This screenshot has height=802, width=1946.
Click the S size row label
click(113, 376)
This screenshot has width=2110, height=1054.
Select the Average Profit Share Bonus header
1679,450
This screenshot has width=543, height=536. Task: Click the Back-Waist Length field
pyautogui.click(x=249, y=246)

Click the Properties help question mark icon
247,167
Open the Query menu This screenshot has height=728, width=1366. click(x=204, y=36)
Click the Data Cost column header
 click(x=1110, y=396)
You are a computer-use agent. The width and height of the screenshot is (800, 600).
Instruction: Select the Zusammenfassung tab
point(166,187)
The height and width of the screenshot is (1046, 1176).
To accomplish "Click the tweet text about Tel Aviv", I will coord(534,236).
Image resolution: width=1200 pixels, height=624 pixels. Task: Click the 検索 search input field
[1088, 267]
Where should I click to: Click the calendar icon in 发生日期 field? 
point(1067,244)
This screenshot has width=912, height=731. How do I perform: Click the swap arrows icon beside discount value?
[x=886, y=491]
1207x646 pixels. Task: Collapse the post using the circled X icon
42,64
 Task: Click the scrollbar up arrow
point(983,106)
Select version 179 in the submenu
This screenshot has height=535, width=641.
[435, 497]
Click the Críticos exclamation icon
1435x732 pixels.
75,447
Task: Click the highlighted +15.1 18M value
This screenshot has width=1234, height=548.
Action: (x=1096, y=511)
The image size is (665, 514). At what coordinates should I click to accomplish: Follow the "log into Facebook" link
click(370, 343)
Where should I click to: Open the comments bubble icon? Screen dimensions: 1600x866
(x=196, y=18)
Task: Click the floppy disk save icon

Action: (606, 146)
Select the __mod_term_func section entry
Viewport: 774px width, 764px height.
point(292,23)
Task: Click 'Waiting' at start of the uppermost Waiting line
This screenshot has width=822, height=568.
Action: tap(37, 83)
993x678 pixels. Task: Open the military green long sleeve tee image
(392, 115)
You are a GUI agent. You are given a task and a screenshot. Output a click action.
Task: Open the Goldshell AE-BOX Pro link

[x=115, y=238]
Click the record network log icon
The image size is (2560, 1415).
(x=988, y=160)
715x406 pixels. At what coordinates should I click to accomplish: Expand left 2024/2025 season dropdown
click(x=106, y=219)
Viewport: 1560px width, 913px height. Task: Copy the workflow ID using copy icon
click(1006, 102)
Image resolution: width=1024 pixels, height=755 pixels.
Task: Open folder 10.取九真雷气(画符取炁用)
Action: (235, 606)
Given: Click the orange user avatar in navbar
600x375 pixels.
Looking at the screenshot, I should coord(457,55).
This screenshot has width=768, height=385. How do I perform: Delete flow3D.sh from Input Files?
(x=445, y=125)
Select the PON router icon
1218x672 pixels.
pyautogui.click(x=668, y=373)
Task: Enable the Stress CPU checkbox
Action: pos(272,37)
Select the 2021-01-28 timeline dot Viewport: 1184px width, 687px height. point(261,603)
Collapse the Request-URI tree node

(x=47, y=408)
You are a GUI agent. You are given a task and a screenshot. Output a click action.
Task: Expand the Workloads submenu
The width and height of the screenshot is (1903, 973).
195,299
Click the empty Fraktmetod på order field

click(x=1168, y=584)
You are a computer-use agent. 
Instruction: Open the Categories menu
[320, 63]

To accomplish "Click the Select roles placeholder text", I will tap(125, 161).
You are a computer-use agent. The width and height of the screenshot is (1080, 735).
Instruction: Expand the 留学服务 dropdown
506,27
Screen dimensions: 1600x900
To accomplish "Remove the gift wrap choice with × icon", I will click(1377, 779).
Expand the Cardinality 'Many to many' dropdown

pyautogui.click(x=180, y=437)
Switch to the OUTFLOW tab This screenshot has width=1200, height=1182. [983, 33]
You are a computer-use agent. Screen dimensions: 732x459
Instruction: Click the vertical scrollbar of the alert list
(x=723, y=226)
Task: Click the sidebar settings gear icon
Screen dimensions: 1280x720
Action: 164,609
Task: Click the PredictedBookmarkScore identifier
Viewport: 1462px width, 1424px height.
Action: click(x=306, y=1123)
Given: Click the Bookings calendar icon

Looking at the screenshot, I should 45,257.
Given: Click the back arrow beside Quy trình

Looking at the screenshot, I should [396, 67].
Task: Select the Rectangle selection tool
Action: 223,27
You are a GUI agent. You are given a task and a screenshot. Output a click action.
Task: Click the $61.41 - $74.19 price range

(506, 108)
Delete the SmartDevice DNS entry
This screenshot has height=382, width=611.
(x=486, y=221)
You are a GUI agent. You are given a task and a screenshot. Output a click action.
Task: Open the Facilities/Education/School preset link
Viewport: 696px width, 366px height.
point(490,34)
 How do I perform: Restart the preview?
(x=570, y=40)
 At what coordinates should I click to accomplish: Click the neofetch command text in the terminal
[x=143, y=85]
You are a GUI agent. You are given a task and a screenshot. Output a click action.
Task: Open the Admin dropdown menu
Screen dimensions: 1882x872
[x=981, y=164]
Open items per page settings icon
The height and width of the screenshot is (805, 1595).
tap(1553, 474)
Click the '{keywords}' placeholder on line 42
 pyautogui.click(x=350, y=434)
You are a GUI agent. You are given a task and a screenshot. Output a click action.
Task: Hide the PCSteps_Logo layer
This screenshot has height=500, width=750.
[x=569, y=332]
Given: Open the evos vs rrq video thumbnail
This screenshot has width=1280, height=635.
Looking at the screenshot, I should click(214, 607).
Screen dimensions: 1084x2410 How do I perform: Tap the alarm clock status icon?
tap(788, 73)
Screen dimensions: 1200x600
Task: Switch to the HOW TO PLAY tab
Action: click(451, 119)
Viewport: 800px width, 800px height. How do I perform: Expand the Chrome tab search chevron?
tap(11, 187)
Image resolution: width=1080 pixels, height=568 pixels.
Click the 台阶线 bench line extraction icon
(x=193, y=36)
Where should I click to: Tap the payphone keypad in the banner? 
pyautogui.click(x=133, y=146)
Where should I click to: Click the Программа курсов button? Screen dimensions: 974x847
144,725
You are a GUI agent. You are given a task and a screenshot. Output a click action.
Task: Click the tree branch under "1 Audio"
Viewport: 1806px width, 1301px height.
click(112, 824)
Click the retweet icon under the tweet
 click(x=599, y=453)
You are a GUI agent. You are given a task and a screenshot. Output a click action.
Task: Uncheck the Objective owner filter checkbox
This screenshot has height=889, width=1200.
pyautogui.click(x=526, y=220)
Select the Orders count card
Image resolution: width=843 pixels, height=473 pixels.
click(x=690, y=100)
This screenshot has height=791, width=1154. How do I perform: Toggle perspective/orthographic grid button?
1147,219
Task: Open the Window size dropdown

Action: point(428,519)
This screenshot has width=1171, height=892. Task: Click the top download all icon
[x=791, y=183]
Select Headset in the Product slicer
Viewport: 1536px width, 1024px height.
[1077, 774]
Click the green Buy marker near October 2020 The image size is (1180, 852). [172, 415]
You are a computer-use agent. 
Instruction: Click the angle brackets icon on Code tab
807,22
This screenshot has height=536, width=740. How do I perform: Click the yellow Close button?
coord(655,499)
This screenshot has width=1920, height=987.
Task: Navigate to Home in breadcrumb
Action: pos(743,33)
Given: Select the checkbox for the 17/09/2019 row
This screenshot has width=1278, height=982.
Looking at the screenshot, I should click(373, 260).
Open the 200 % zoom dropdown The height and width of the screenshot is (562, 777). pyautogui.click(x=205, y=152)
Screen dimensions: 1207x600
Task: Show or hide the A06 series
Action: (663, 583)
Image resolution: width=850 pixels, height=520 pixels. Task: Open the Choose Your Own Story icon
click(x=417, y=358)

****************

Whatever is in the entries above, write it out exactly.

This screenshot has height=802, width=1946.
Click the S size row label
click(113, 376)
This screenshot has width=2110, height=1054.
Select the Average Profit Share Bonus header
1679,450
This screenshot has width=543, height=536. Task: Click the Back-Waist Length field
pyautogui.click(x=249, y=246)

Click the Properties help question mark icon
247,167
Open the Query menu This screenshot has height=728, width=1366. click(x=204, y=36)
Click the Data Cost column header
 click(x=1110, y=396)
You are a computer-use agent. The width and height of the screenshot is (800, 600).
Instruction: Select the Zusammenfassung tab
point(166,187)
The height and width of the screenshot is (1046, 1176).
To accomplish "Click the tweet text about Tel Aviv", I will coord(534,236).
Image resolution: width=1200 pixels, height=624 pixels. Task: Click the 検索 search input field
[1088, 267]
Where should I click to: Click the calendar icon in 发生日期 field? 
point(1067,244)
This screenshot has width=912, height=731. How do I perform: Click the swap arrows icon beside discount value?
[x=886, y=491]
1207x646 pixels. Task: Collapse the post using the circled X icon
42,64
 Task: Click the scrollbar up arrow
point(983,106)
Select version 179 in the submenu
This screenshot has height=535, width=641.
[435, 497]
Click the Críticos exclamation icon
1435x732 pixels.
75,447
Task: Click the highlighted +15.1 18M value
This screenshot has width=1234, height=548.
Action: (x=1096, y=511)
The image size is (665, 514). At what coordinates should I click to accomplish: Follow the "log into Facebook" link
click(370, 343)
Where should I click to: Open the comments bubble icon? Screen dimensions: 1600x866
(x=196, y=18)
Task: Click the floppy disk save icon

Action: (606, 146)
Select the __mod_term_func section entry
Viewport: 774px width, 764px height.
point(292,23)
Task: Click 'Waiting' at start of the uppermost Waiting line
This screenshot has width=822, height=568.
Action: tap(37, 83)
993x678 pixels. Task: Open the military green long sleeve tee image
(392, 115)
You are a GUI agent. You are given a task and a screenshot. Output a click action.
Task: Open the Goldshell AE-BOX Pro link

[x=115, y=238]
Click the record network log icon
The image size is (2560, 1415).
(x=988, y=160)
715x406 pixels. At what coordinates should I click to accomplish: Expand left 2024/2025 season dropdown
click(x=106, y=219)
Viewport: 1560px width, 913px height. Task: Copy the workflow ID using copy icon
click(1006, 102)
Image resolution: width=1024 pixels, height=755 pixels.
Task: Open folder 10.取九真雷气(画符取炁用)
Action: (235, 606)
Given: Click the orange user avatar in navbar
600x375 pixels.
Looking at the screenshot, I should coord(457,55).
This screenshot has width=768, height=385. How do I perform: Delete flow3D.sh from Input Files?
(x=445, y=125)
Select the PON router icon
1218x672 pixels.
pyautogui.click(x=668, y=373)
Task: Enable the Stress CPU checkbox
Action: pos(272,37)
Select the 2021-01-28 timeline dot Viewport: 1184px width, 687px height. point(261,603)
Collapse the Request-URI tree node

(x=47, y=408)
You are a GUI agent. You are given a task and a screenshot. Output a click action.
Task: Expand the Workloads submenu
The width and height of the screenshot is (1903, 973).
195,299
Click the empty Fraktmetod på order field

click(x=1168, y=584)
You are a computer-use agent. 
Instruction: Open the Categories menu
[320, 63]

To accomplish "Click the Select roles placeholder text", I will tap(125, 161).
You are a computer-use agent. The width and height of the screenshot is (1080, 735).
Instruction: Expand the 留学服务 dropdown
506,27
Screen dimensions: 1600x900
To accomplish "Remove the gift wrap choice with × icon", I will click(1377, 779).
Expand the Cardinality 'Many to many' dropdown

pyautogui.click(x=180, y=437)
Switch to the OUTFLOW tab This screenshot has width=1200, height=1182. [983, 33]
You are a computer-use agent. Screen dimensions: 732x459
Instruction: Click the vertical scrollbar of the alert list
(x=723, y=226)
Task: Click the sidebar settings gear icon
Screen dimensions: 1280x720
Action: 164,609
Task: Click the PredictedBookmarkScore identifier
Viewport: 1462px width, 1424px height.
Action: click(x=306, y=1123)
Given: Click the Bookings calendar icon

Looking at the screenshot, I should 45,257.
Given: Click the back arrow beside Quy trình

Looking at the screenshot, I should [396, 67].
Task: Select the Rectangle selection tool
Action: 223,27
You are a GUI agent. You are given a task and a screenshot. Output a click action.
Task: Click the $61.41 - $74.19 price range

(506, 108)
Delete the SmartDevice DNS entry
This screenshot has height=382, width=611.
(x=486, y=221)
You are a GUI agent. You are given a task and a screenshot. Output a click action.
Task: Open the Facilities/Education/School preset link
Viewport: 696px width, 366px height.
point(490,34)
 How do I perform: Restart the preview?
(x=570, y=40)
 At what coordinates should I click to accomplish: Click the neofetch command text in the terminal
[x=143, y=85]
You are a GUI agent. You are given a task and a screenshot. Output a click action.
Task: Open the Admin dropdown menu
Screen dimensions: 1882x872
[x=981, y=164]
Open items per page settings icon
The height and width of the screenshot is (805, 1595).
tap(1553, 474)
Click the '{keywords}' placeholder on line 42
 pyautogui.click(x=350, y=434)
You are a GUI agent. You are given a task and a screenshot. Output a click action.
Task: Hide the PCSteps_Logo layer
This screenshot has height=500, width=750.
[x=569, y=332]
Given: Open the evos vs rrq video thumbnail
This screenshot has width=1280, height=635.
Looking at the screenshot, I should click(214, 607).
Screen dimensions: 1084x2410 How do I perform: Tap the alarm clock status icon?
tap(788, 73)
Screen dimensions: 1200x600
Task: Switch to the HOW TO PLAY tab
Action: click(451, 119)
Viewport: 800px width, 800px height. How do I perform: Expand the Chrome tab search chevron?
tap(11, 187)
Image resolution: width=1080 pixels, height=568 pixels.
Click the 台阶线 bench line extraction icon
(x=193, y=36)
Where should I click to: Tap the payphone keypad in the banner? 
pyautogui.click(x=133, y=146)
Where should I click to: Click the Программа курсов button? Screen dimensions: 974x847
144,725
You are a GUI agent. You are given a task and a screenshot. Output a click action.
Task: Click the tree branch under "1 Audio"
Viewport: 1806px width, 1301px height.
click(112, 824)
Click the retweet icon under the tweet
 click(x=599, y=453)
You are a GUI agent. You are given a task and a screenshot. Output a click action.
Task: Uncheck the Objective owner filter checkbox
This screenshot has height=889, width=1200.
pyautogui.click(x=526, y=220)
Select the Orders count card
Image resolution: width=843 pixels, height=473 pixels.
click(x=690, y=100)
This screenshot has height=791, width=1154. How do I perform: Toggle perspective/orthographic grid button?
1147,219
Task: Open the Window size dropdown

Action: point(428,519)
This screenshot has width=1171, height=892. Task: Click the top download all icon
[x=791, y=183]
Select Headset in the Product slicer
Viewport: 1536px width, 1024px height.
[1077, 774]
Click the green Buy marker near October 2020 The image size is (1180, 852). [172, 415]
You are a computer-use agent. 
Instruction: Click the angle brackets icon on Code tab
807,22
This screenshot has height=536, width=740. How do I perform: Click the yellow Close button?
coord(655,499)
This screenshot has width=1920, height=987.
Task: Navigate to Home in breadcrumb
Action: pos(743,33)
Given: Select the checkbox for the 17/09/2019 row
This screenshot has width=1278, height=982.
Looking at the screenshot, I should click(373, 260).
Open the 200 % zoom dropdown The height and width of the screenshot is (562, 777). pyautogui.click(x=205, y=152)
Screen dimensions: 1207x600
Task: Show or hide the A06 series
Action: (663, 583)
Image resolution: width=850 pixels, height=520 pixels. Task: Open the Choose Your Own Story icon
click(x=417, y=358)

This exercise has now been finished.